§ **PROMPT**: Every line in the material below that includes "will" should be copied.

§ **RECORDS PROVIDED**:
%%

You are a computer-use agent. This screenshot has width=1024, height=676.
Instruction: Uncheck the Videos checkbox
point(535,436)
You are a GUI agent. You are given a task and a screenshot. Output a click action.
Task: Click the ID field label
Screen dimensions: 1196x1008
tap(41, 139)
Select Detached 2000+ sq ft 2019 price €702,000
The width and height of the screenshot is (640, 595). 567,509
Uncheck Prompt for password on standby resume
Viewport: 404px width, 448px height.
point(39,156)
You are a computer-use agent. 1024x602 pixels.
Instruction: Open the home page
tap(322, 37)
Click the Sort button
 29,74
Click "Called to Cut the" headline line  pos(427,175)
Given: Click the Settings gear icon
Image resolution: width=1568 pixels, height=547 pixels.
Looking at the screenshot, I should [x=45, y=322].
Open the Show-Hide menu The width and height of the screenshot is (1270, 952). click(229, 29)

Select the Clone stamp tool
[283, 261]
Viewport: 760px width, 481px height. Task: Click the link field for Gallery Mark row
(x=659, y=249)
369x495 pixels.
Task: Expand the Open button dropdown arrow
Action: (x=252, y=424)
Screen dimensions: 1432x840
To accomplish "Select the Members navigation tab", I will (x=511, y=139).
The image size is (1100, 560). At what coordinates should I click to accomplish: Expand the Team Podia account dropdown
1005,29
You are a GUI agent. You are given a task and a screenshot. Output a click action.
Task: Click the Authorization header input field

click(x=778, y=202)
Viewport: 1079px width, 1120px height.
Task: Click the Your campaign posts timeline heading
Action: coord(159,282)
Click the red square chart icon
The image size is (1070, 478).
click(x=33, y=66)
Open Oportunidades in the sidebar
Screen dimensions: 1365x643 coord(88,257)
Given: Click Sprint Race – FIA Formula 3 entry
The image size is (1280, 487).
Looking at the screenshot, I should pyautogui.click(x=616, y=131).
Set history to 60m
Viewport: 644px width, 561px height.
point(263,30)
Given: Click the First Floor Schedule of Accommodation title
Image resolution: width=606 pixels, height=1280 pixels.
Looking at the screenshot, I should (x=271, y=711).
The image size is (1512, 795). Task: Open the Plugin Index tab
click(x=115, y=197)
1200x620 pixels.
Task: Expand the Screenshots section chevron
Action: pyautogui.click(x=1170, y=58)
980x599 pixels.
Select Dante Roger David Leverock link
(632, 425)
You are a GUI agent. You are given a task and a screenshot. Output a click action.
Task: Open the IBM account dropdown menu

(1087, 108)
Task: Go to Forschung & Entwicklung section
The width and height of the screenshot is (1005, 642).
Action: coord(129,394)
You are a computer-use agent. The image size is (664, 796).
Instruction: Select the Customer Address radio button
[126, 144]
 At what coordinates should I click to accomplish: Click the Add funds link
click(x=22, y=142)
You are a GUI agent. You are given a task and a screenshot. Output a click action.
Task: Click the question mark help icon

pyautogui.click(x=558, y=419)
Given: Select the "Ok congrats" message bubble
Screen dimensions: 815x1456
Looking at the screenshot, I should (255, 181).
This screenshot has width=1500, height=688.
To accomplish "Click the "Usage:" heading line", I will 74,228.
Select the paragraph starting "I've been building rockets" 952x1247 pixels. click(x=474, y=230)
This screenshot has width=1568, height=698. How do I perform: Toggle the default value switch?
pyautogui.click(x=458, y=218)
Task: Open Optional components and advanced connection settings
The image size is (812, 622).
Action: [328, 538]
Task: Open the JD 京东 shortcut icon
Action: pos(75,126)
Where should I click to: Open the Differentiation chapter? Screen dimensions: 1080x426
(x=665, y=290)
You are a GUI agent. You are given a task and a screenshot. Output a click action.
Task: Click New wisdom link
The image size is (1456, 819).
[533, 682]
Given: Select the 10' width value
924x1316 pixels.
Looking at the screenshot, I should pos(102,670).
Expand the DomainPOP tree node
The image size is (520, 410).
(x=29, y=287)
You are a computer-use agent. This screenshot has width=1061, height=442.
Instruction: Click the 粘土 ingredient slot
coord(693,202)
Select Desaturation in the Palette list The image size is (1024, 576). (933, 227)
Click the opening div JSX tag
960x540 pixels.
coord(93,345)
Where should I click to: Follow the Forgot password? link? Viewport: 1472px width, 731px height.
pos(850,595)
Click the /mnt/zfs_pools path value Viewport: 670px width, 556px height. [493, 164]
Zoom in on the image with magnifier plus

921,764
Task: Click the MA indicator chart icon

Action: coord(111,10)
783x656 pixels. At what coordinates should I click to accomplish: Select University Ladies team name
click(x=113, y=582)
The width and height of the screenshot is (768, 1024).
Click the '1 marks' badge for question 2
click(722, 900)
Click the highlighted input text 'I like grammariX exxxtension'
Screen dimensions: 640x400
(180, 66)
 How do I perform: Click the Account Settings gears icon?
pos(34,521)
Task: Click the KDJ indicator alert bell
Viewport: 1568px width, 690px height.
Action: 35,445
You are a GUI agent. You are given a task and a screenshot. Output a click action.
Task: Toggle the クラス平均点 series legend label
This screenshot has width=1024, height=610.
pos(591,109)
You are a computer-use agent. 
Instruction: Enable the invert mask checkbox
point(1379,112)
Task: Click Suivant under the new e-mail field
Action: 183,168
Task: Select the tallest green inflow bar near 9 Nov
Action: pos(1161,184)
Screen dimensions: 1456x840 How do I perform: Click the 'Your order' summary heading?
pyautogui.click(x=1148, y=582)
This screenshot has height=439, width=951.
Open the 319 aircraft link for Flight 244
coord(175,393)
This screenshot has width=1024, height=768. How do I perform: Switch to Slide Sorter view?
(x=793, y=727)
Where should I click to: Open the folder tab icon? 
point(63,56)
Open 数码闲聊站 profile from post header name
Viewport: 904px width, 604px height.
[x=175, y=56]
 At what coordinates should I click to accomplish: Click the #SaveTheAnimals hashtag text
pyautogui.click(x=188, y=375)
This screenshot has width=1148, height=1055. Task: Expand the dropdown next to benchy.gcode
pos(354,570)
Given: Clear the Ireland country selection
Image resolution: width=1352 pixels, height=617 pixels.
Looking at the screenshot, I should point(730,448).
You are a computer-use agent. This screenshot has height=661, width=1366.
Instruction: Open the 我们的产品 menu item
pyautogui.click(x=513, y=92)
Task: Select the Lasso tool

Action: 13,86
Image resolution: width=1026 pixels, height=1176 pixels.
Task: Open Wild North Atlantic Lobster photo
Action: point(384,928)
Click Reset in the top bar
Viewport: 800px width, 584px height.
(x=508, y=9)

%%

§ **SOLUTION FOR THIS TASK**:
To accomplish "Select the Members navigation tab", I will (x=511, y=139).
To accomplish "Click the "Usage:" heading line", I will 74,228.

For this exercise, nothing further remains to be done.